» **TASK DESCRIPTION**: Repeat the records below verbatim.

» **DATA EXCERPTS**:
-- -- --
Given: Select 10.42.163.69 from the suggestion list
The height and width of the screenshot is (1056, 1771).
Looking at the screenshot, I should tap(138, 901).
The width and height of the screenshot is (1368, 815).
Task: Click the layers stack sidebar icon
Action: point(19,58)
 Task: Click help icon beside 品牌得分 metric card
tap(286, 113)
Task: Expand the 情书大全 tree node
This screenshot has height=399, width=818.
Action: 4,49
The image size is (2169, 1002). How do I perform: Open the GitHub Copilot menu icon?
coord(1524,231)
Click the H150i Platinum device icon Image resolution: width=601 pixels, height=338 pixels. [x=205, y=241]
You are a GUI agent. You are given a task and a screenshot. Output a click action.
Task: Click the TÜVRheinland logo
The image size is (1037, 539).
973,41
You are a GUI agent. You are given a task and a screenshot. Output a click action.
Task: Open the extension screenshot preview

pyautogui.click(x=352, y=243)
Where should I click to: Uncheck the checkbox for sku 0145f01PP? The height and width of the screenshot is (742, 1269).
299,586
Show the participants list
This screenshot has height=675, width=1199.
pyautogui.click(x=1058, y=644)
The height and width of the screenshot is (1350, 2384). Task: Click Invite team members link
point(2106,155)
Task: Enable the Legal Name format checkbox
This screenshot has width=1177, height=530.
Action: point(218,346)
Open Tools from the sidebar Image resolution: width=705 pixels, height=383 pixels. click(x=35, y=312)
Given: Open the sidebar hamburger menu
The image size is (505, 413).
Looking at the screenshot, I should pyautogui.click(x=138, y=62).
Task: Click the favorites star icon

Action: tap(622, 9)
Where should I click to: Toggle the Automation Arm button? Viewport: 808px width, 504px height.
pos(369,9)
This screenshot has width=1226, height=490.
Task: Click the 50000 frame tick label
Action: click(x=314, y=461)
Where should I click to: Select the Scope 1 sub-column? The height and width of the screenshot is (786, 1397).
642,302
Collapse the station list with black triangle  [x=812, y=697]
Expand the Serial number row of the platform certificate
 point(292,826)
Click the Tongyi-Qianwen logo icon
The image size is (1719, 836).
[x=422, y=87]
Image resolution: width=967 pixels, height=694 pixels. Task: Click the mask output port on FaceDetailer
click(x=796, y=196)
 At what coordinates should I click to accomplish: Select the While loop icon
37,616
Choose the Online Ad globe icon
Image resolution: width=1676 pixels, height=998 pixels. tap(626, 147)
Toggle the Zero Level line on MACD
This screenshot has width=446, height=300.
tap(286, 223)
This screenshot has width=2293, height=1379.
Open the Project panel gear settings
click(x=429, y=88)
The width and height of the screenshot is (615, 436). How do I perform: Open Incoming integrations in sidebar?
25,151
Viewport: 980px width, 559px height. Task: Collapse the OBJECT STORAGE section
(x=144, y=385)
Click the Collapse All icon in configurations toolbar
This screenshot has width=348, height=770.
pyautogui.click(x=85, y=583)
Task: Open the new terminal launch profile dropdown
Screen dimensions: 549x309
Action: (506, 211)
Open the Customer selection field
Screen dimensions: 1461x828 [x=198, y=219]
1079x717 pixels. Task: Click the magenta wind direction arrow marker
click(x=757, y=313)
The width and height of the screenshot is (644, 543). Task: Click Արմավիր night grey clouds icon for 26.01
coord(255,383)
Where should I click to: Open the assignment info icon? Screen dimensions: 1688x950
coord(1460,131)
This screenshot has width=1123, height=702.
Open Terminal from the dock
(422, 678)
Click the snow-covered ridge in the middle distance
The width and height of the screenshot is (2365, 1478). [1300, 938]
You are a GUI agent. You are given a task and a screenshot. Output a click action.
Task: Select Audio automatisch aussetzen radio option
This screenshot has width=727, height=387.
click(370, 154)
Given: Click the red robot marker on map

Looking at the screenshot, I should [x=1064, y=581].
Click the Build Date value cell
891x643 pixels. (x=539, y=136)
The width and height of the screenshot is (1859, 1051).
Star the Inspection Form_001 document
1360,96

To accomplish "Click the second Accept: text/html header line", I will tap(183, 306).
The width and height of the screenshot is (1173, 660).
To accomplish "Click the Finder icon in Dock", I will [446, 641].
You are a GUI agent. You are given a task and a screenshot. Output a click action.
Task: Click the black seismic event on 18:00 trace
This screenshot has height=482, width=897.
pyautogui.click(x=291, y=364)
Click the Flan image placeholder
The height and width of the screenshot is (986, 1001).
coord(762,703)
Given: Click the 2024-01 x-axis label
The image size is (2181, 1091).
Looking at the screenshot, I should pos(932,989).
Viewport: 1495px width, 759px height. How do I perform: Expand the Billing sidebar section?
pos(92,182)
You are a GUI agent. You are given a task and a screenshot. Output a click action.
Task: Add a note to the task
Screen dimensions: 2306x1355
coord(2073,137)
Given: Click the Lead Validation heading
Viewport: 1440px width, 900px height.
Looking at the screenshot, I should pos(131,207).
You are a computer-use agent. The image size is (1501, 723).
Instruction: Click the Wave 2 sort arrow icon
-- -- --
» **OUTPUT OF THE TASK**:
Given: Select 10.42.163.69 from the suggestion list
The height and width of the screenshot is (1056, 1771).
Looking at the screenshot, I should tap(138, 901).
The width and height of the screenshot is (1368, 815).
Task: Click the layers stack sidebar icon
Action: point(19,58)
 Task: Click help icon beside 品牌得分 metric card
tap(286, 113)
Task: Expand the 情书大全 tree node
This screenshot has height=399, width=818.
Action: 4,49
The image size is (2169, 1002). How do I perform: Open the GitHub Copilot menu icon?
coord(1524,231)
Click the H150i Platinum device icon Image resolution: width=601 pixels, height=338 pixels. [x=205, y=241]
You are a GUI agent. You are given a task and a screenshot. Output a click action.
Task: Click the TÜVRheinland logo
The image size is (1037, 539).
973,41
You are a GUI agent. You are given a task and a screenshot. Output a click action.
Task: Open the extension screenshot preview

pyautogui.click(x=352, y=243)
Where should I click to: Uncheck the checkbox for sku 0145f01PP? The height and width of the screenshot is (742, 1269).
299,586
Show the participants list
This screenshot has height=675, width=1199.
pyautogui.click(x=1058, y=644)
The height and width of the screenshot is (1350, 2384). Task: Click Invite team members link
point(2106,155)
Task: Enable the Legal Name format checkbox
This screenshot has width=1177, height=530.
Action: point(218,346)
Open Tools from the sidebar Image resolution: width=705 pixels, height=383 pixels. click(x=35, y=312)
Given: Open the sidebar hamburger menu
The image size is (505, 413).
Looking at the screenshot, I should pyautogui.click(x=138, y=62).
Task: Click the favorites star icon

Action: tap(622, 9)
Where should I click to: Toggle the Automation Arm button? Viewport: 808px width, 504px height.
pos(369,9)
This screenshot has width=1226, height=490.
Task: Click the 50000 frame tick label
Action: click(x=314, y=461)
Where should I click to: Select the Scope 1 sub-column? The height and width of the screenshot is (786, 1397).
642,302
Collapse the station list with black triangle  [x=812, y=697]
Expand the Serial number row of the platform certificate
 point(292,826)
Click the Tongyi-Qianwen logo icon
The image size is (1719, 836).
[x=422, y=87]
Image resolution: width=967 pixels, height=694 pixels. Task: Click the mask output port on FaceDetailer
click(x=796, y=196)
 At what coordinates should I click to accomplish: Select the While loop icon
37,616
Choose the Online Ad globe icon
Image resolution: width=1676 pixels, height=998 pixels. tap(626, 147)
Toggle the Zero Level line on MACD
This screenshot has width=446, height=300.
tap(286, 223)
This screenshot has width=2293, height=1379.
Open the Project panel gear settings
click(x=429, y=88)
The width and height of the screenshot is (615, 436). How do I perform: Open Incoming integrations in sidebar?
25,151
Viewport: 980px width, 559px height. Task: Collapse the OBJECT STORAGE section
(x=144, y=385)
Click the Collapse All icon in configurations toolbar
This screenshot has width=348, height=770.
pyautogui.click(x=85, y=583)
Task: Open the new terminal launch profile dropdown
Screen dimensions: 549x309
Action: (506, 211)
Open the Customer selection field
Screen dimensions: 1461x828 [x=198, y=219]
1079x717 pixels. Task: Click the magenta wind direction arrow marker
click(x=757, y=313)
The width and height of the screenshot is (644, 543). Task: Click Արմավիր night grey clouds icon for 26.01
coord(255,383)
Where should I click to: Open the assignment info icon? Screen dimensions: 1688x950
coord(1460,131)
This screenshot has width=1123, height=702.
Open Terminal from the dock
(422, 678)
Click the snow-covered ridge in the middle distance
The width and height of the screenshot is (2365, 1478). [1300, 938]
You are a GUI agent. You are given a task and a screenshot. Output a click action.
Task: Select Audio automatisch aussetzen radio option
This screenshot has width=727, height=387.
click(370, 154)
Given: Click the red robot marker on map

Looking at the screenshot, I should [x=1064, y=581].
Click the Build Date value cell
891x643 pixels. (x=539, y=136)
The width and height of the screenshot is (1859, 1051).
Star the Inspection Form_001 document
1360,96

To accomplish "Click the second Accept: text/html header line", I will tap(183, 306).
The width and height of the screenshot is (1173, 660).
To accomplish "Click the Finder icon in Dock", I will [446, 641].
You are a GUI agent. You are given a task and a screenshot. Output a click action.
Task: Click the black seismic event on 18:00 trace
This screenshot has height=482, width=897.
pyautogui.click(x=291, y=364)
Click the Flan image placeholder
The height and width of the screenshot is (986, 1001).
coord(762,703)
Given: Click the 2024-01 x-axis label
The image size is (2181, 1091).
Looking at the screenshot, I should pos(932,989).
Viewport: 1495px width, 759px height. How do I perform: Expand the Billing sidebar section?
pos(92,182)
You are a GUI agent. You are given a task and a screenshot. Output a click action.
Task: Add a note to the task
Screen dimensions: 2306x1355
coord(2073,137)
Given: Click the Lead Validation heading
Viewport: 1440px width, 900px height.
Looking at the screenshot, I should pos(131,207).
You are a computer-use agent. The image size is (1501, 723).
Instruction: Click the Wave 2 sort arrow icon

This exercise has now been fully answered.